Friday, December 17, 2010
New York: Who'd want LeBron James?
By Henry Abbott
Amare Stoudemire is doing wonderful things for the Knicks. This basketball-mad city has been without good hoops news for so long, and here he comes, like Santa Claus, handing out dunks, highlights, quotes, smiles and wins.
For a long time, the appropriate response to "I'm a Knicks fan" has been "oh, I'm sorry." But no more, thanks to Stoudemire, Raymond Felton, Landry Fields and a soft schedule of late. There are twinkles of hope.
What most would take from that is: Be happy!
What many New Yorkers are taking from that: "Praise the heavens we didn't get that loser LeBron James."
I'm not kidding. The city is high on Stoudemire, to the point of delirium. Consider the normally measured Harvey Araton, writing in The New York Times today about LeBron James:
But was [LeBron James] a big enough guy to man the burden of resurrecting the Knicks? Obviously not -- or at least not as ready, willing and capable as was Amar’e Stoudemire.
Holy mother of revisionist history.
This past summer, we learned that the best players in the NBA are more precious and rare than teams with cap space. James topped that power pyramid, with six teams taking turns begging for his services.
He chose the one that suited him best, for his own reasons, which had a lot to do with what any of us would want: Working with people he wanted to work with.
Despite the best market in the world, and some of the deepest pockets in sports, the Knicks were rebuffed -- and at the time nobody wondered why. The upper brass of that franchise has, over the last decade, written the manual on how not to build a contender.
With their millions, their market, and their cap space, they did manage to land -- at top dollar -- the major free agent with the worst injury history.
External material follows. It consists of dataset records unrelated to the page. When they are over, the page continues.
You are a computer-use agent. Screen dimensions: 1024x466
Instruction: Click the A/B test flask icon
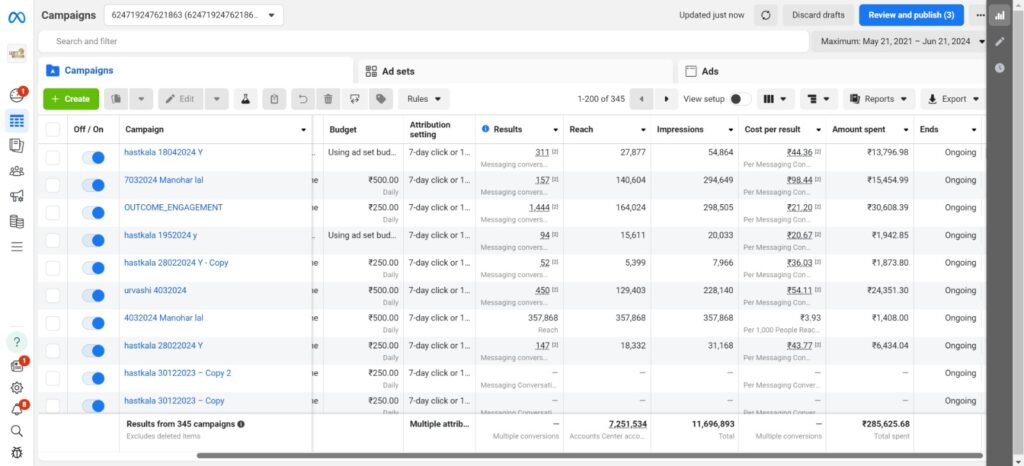[242, 99]
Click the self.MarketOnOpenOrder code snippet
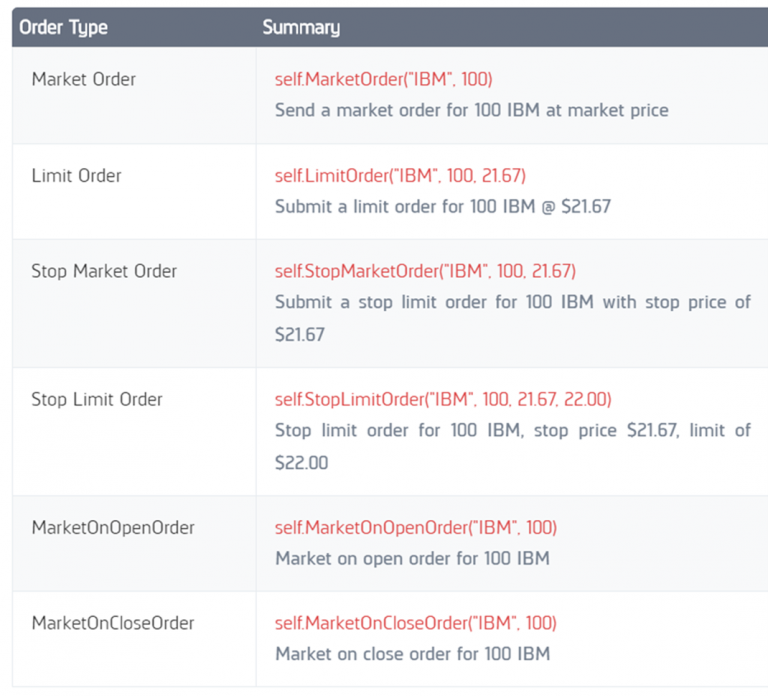768x696 pixels. pyautogui.click(x=416, y=528)
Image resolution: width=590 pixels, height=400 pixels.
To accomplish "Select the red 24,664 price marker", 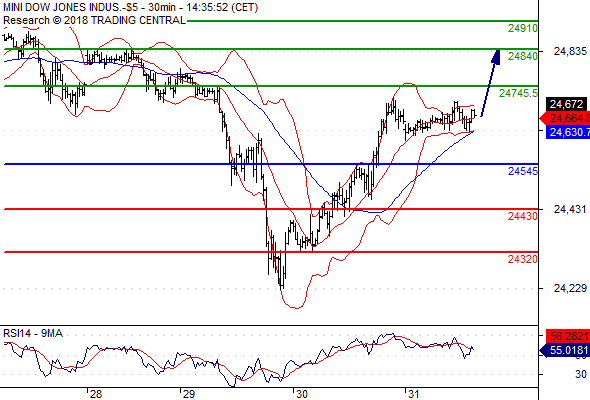I will coord(565,118).
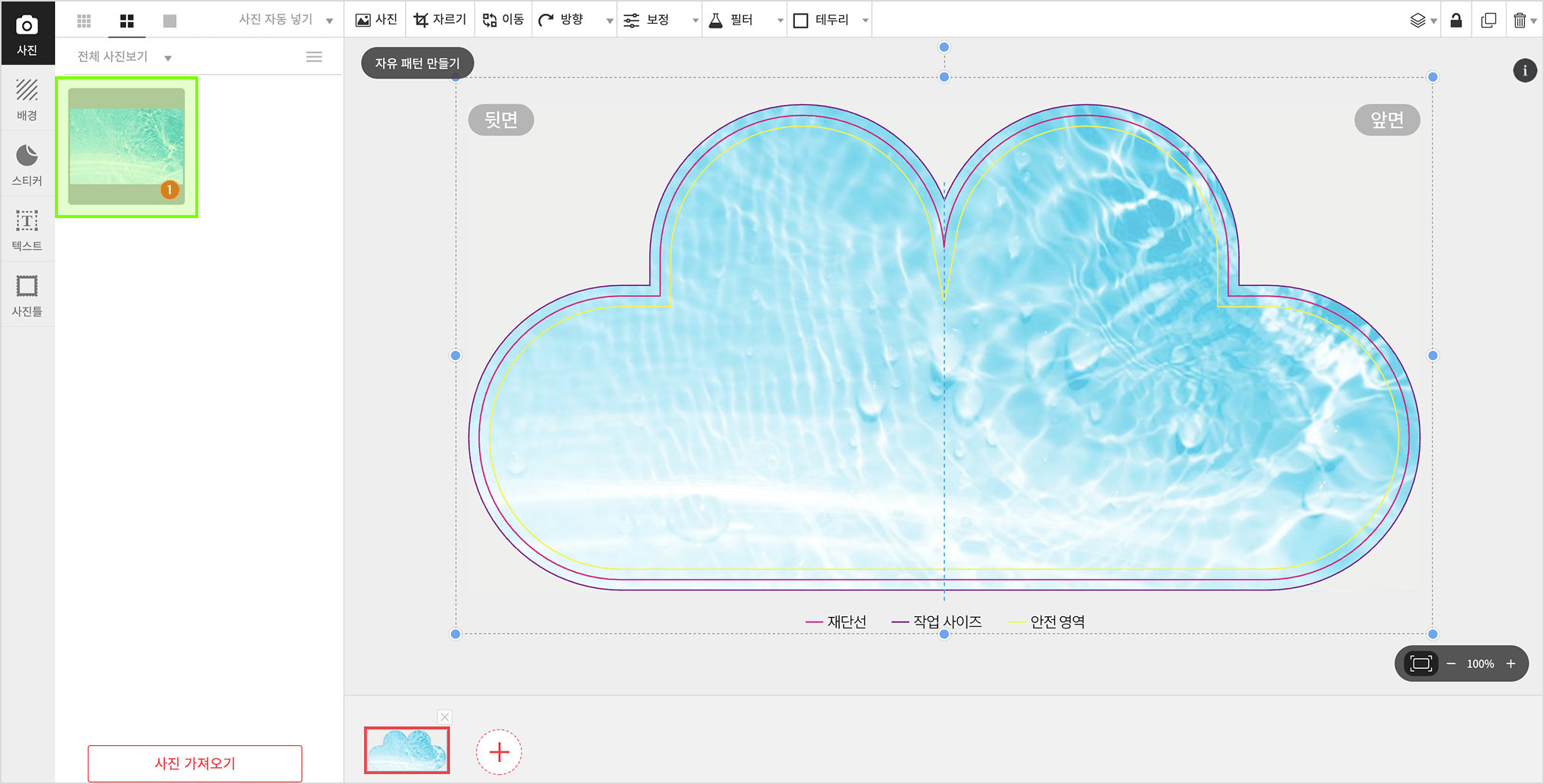Click the info icon on canvas
1544x784 pixels.
click(x=1524, y=71)
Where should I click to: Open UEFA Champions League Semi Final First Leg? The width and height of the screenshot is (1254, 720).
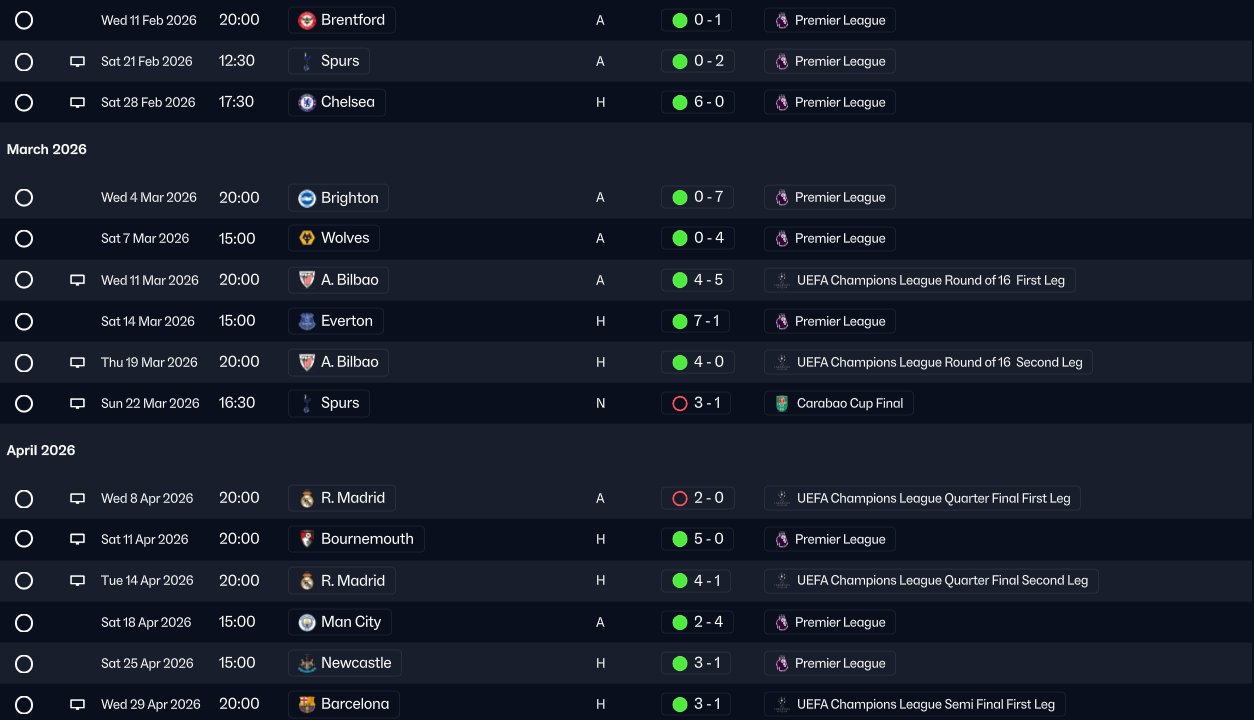925,704
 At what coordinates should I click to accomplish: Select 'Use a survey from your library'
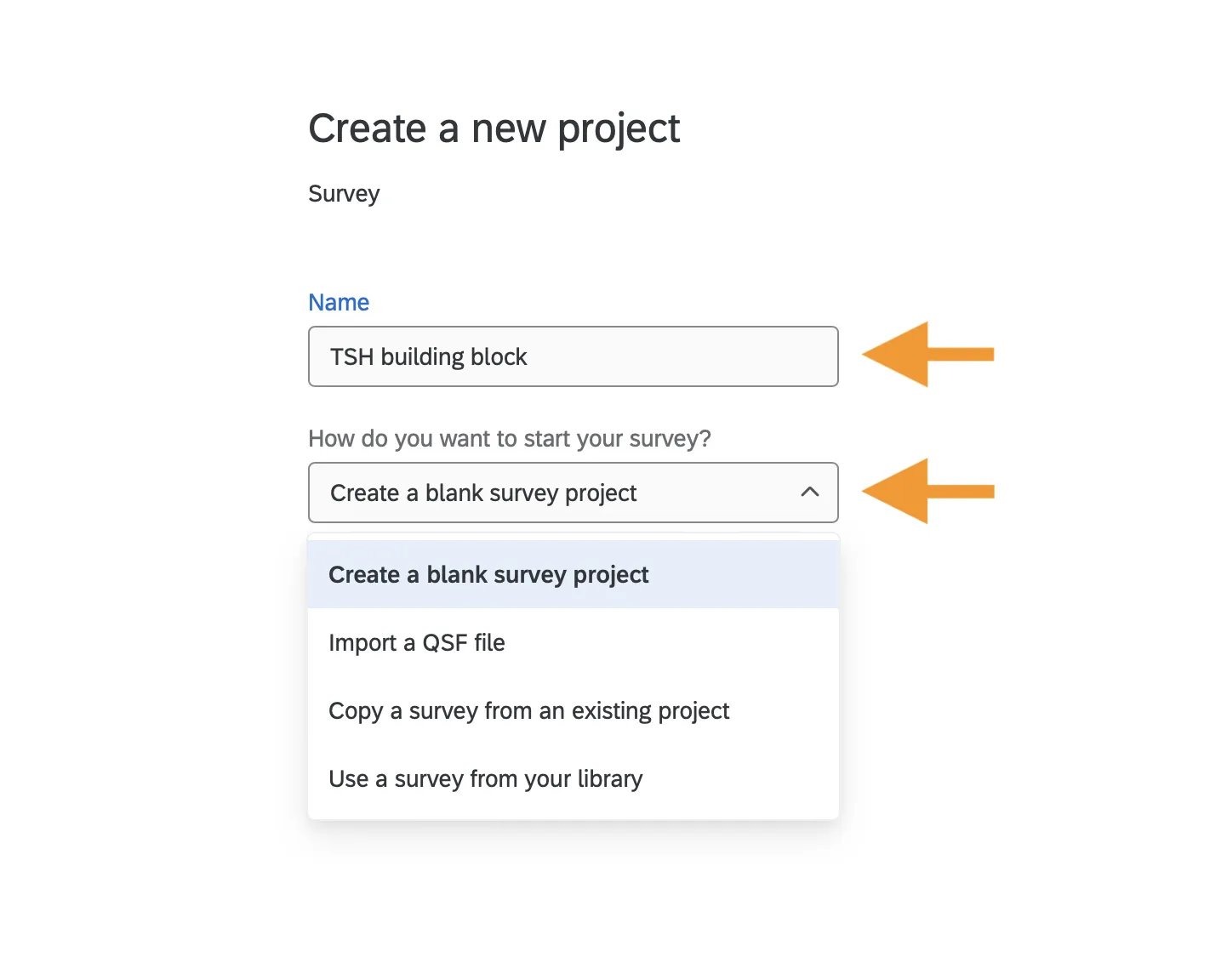coord(485,778)
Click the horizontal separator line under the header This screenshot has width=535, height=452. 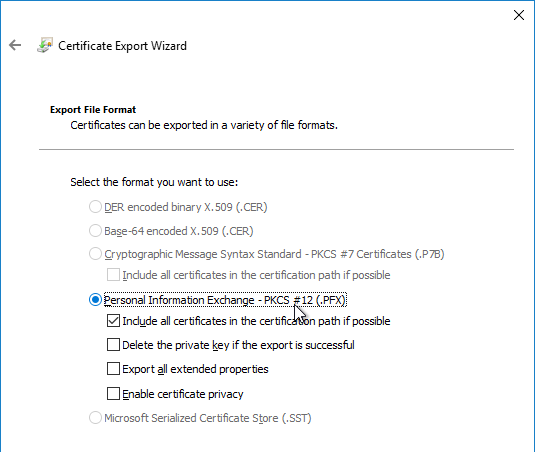point(276,149)
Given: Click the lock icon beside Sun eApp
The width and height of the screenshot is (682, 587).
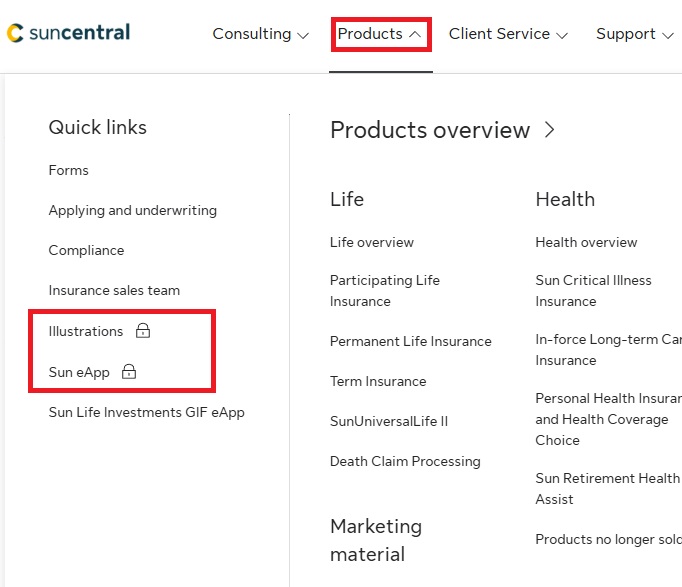Looking at the screenshot, I should [x=129, y=372].
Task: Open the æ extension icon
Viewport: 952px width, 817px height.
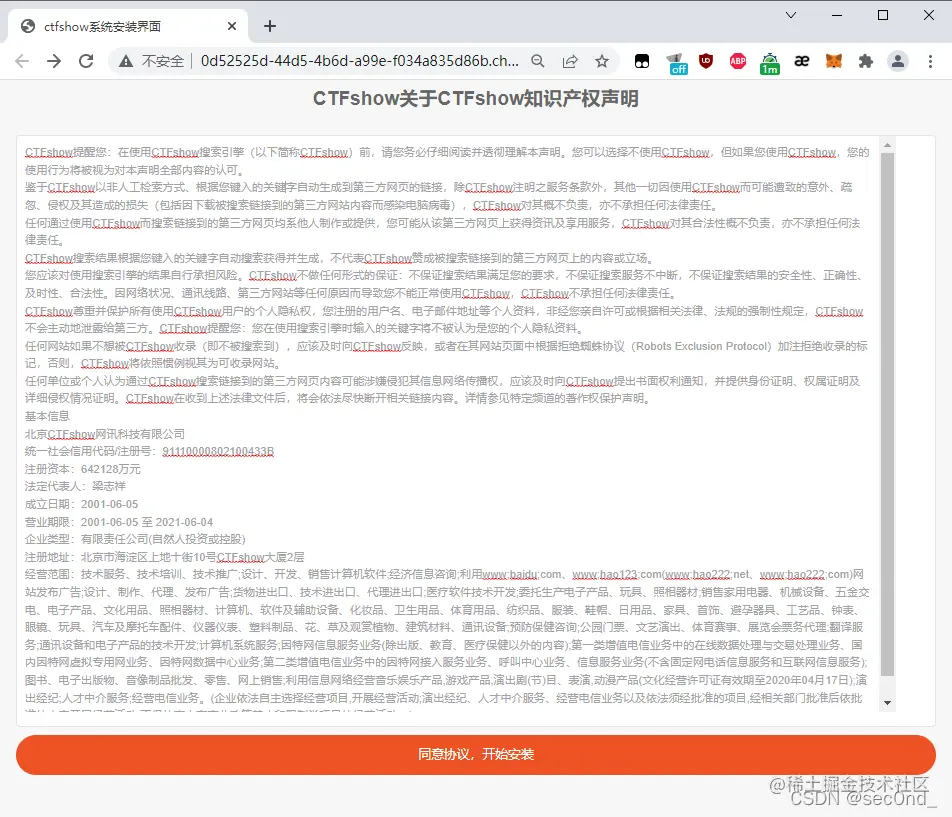Action: pyautogui.click(x=801, y=61)
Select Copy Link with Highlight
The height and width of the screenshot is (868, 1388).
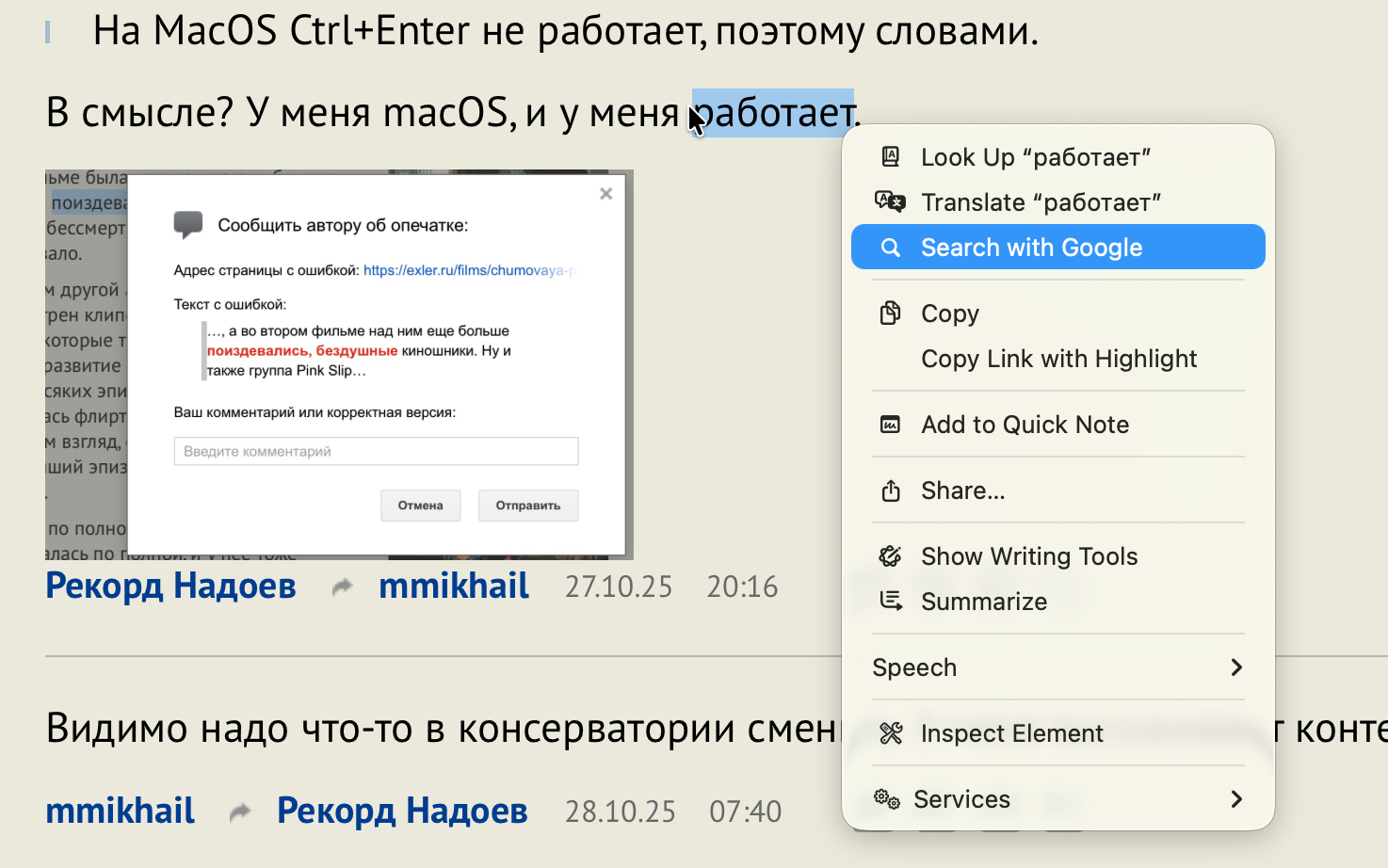(x=1058, y=359)
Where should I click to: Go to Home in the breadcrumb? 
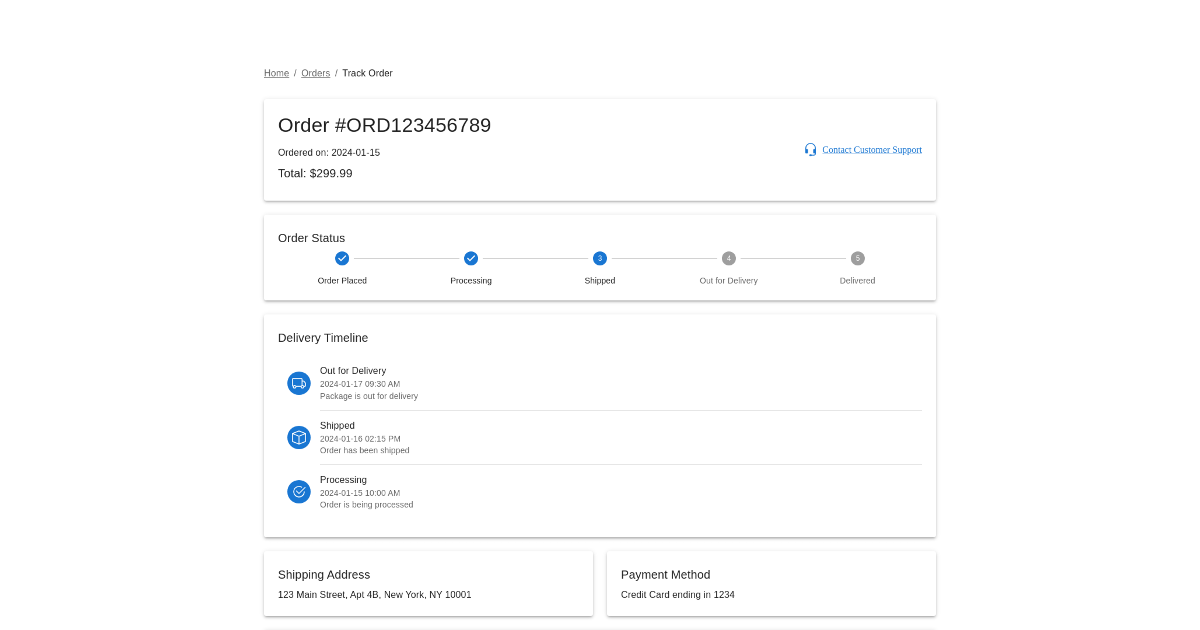pyautogui.click(x=276, y=73)
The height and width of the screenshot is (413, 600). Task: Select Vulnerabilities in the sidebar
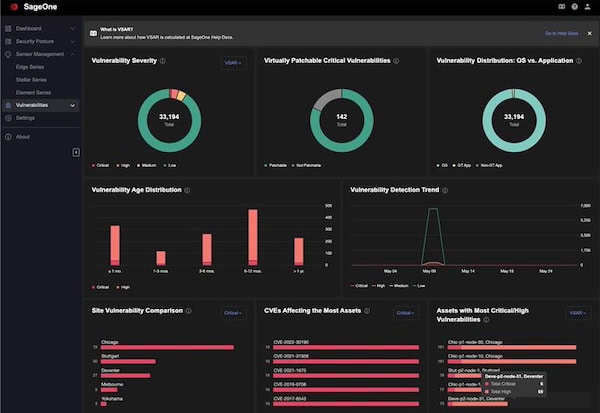40,105
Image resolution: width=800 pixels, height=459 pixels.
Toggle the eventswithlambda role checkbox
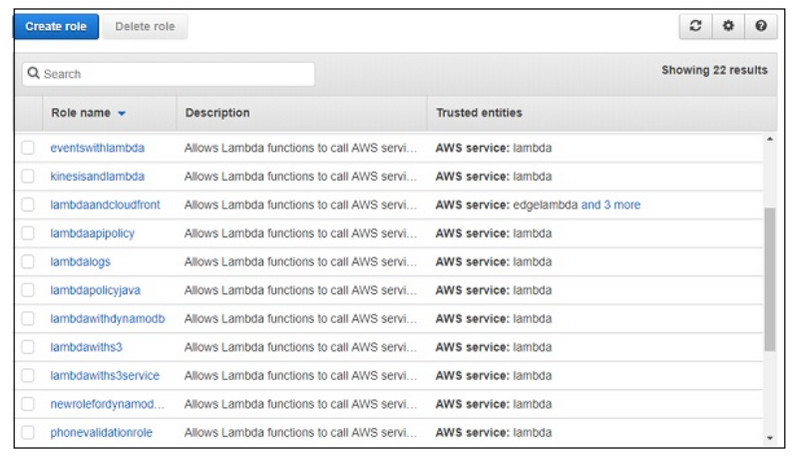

It's tremendous that the Knicks and their fans are thrilled with how things are working out now -- it's fun for all of us to watch that happy marriage.
But did we learn, from all that, something really insightful about James being incapable of leadership? The guy who announced he was the leader or Team USA, featuring Wade and Kobe Bryant? The guy who has produced on the court more than any player since Michael Jordan? The guy who faced the same criticism in Cleveland recently and was more than a little alpha-doggy in scoring 38 in three quarters?
The truth is that Stoudemire has expectations (Jeff Van Gundy said yesterday that the Knicks are "overachieving ... greatly") and the real reason New York loathes James is not because he's so flawed, but because he's so good. They wanted him. They really wanted him. They didn't get him, and feelings are hurt. Rather than admitting that, there's an urge to demonize the guy who dumped them. It's fun, and part of the theater of sports. But it's not the truth.